Here's what Aldi is doing to promote environmental sustainability

Shopping at Aldi can already be a challenge if you forget to bring your recyclable bags with you. But it could become even more of a challenge because the grocer has signed on to the US Plastics Pact, which seeks to eliminate unneeded plastics, promote the use of plastics that are reusable, recyclable, or compostable, and make sure those plastic items stay in the economy and out of the environment.

The pact, as a whole, is ambitious. Aldi and other members of this landmark, innovative agreement have promised to contribute to four goals that need to be met by 2025 (via Produce Blue Book). These goals include defining a list of packaging that is considered "unnecessary or problematic" by 2021 and eliminating them by 2025; transitioning so that all its plastic packaging is 100 reusable, recyclable, or compostable; recycling or composting 50 percent of plastic packaging, and ensuring that the recycled content or bio-based content in plastic packaging is at 30 percent.

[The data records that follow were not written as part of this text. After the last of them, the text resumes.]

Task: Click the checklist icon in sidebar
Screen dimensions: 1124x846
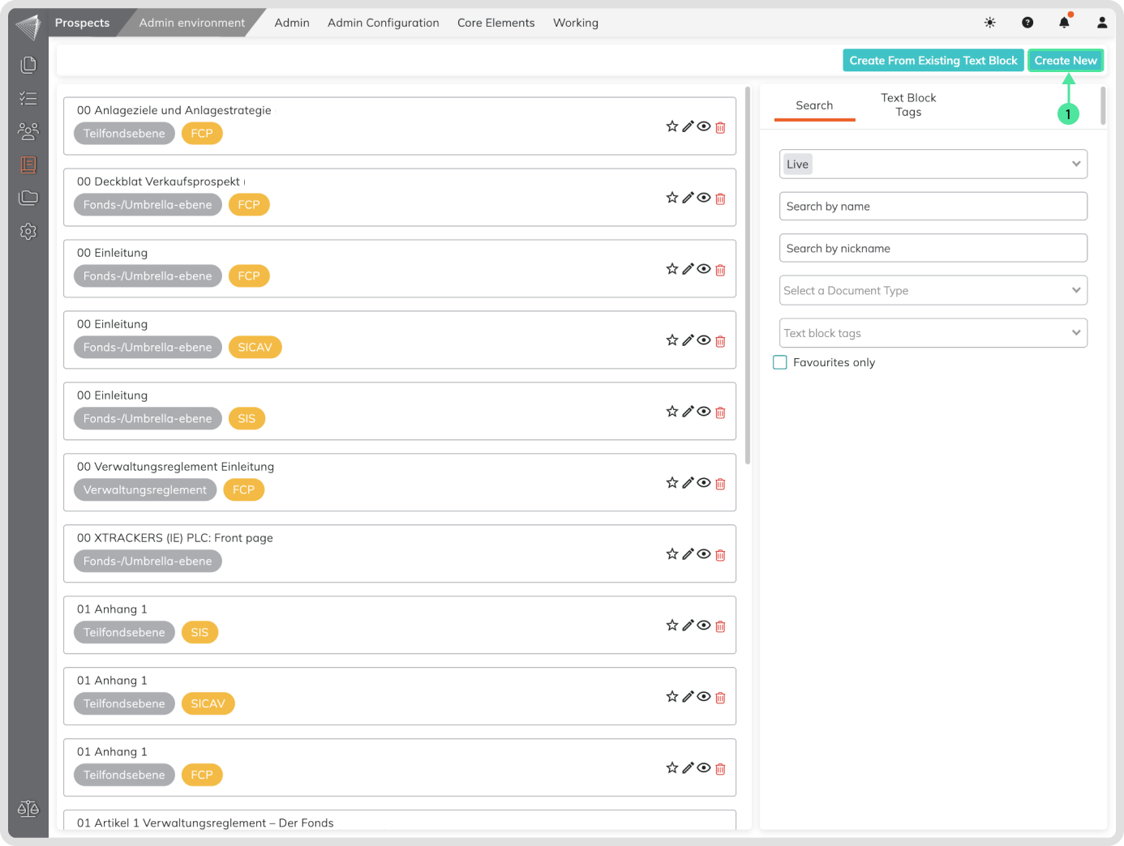Action: click(x=28, y=98)
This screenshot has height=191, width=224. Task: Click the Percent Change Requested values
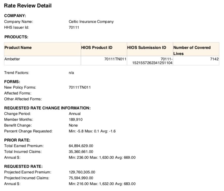tap(92, 131)
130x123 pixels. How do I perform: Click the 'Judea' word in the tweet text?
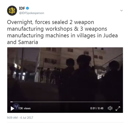[x=111, y=36]
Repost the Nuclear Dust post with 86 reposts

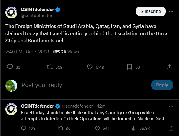(61, 128)
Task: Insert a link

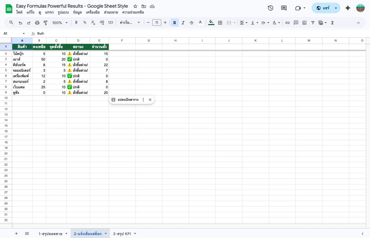Action: click(288, 22)
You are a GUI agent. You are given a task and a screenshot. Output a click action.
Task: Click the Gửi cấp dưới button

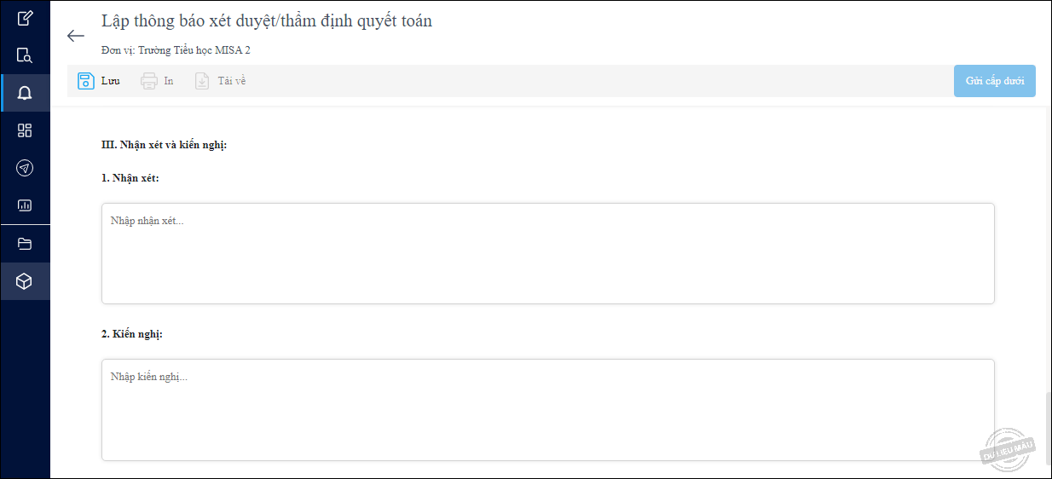(995, 81)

Aldi is already ahead on the plastic front since it hasn't offered any single-use plastic bags in more than 40 years. In a press release, the company estimates that this decision has kept an estimated 15 billion single-use plastic bags out of landfills and the world's oceans.

Aldi's commitment to eliminating plastic waste is global

Aldi US' VP of corporate buying, Joan Kavanaugh stressed that the company's commitment to eliminating plastic waste is non-negotiable: "The global impact of plastics use cannot and should not be ignored by any business. At Aldi, we've already begun finding ways to eliminate the plastics we don't need and are innovating to uncover ways in which the plastics we do need can be kept in the economy and out of the environment — but we want to do even more."

Aldi's drive to reduce its plastic footprint goes beyond US borders. Earlier this year, the chief executive for Aldi UK, Giles Hurley, wrote to the store's suppliers of third-party brands, to warn them that they would be delisted unless they get behind the chain's 2025 plastic packaging promises (via Edie). He warned that the plastic pre-condition was non-negotiable and that future buying decisions "will be based on our supply partners' ability to lead and adapt in this area." Hurley also said that since the Aldi took this pledge in 2018, 2,700 metric tons of plastic and 3,700 metric tons of materials that either cannot be recycled or are difficult to recycle have been replaced with alternatives.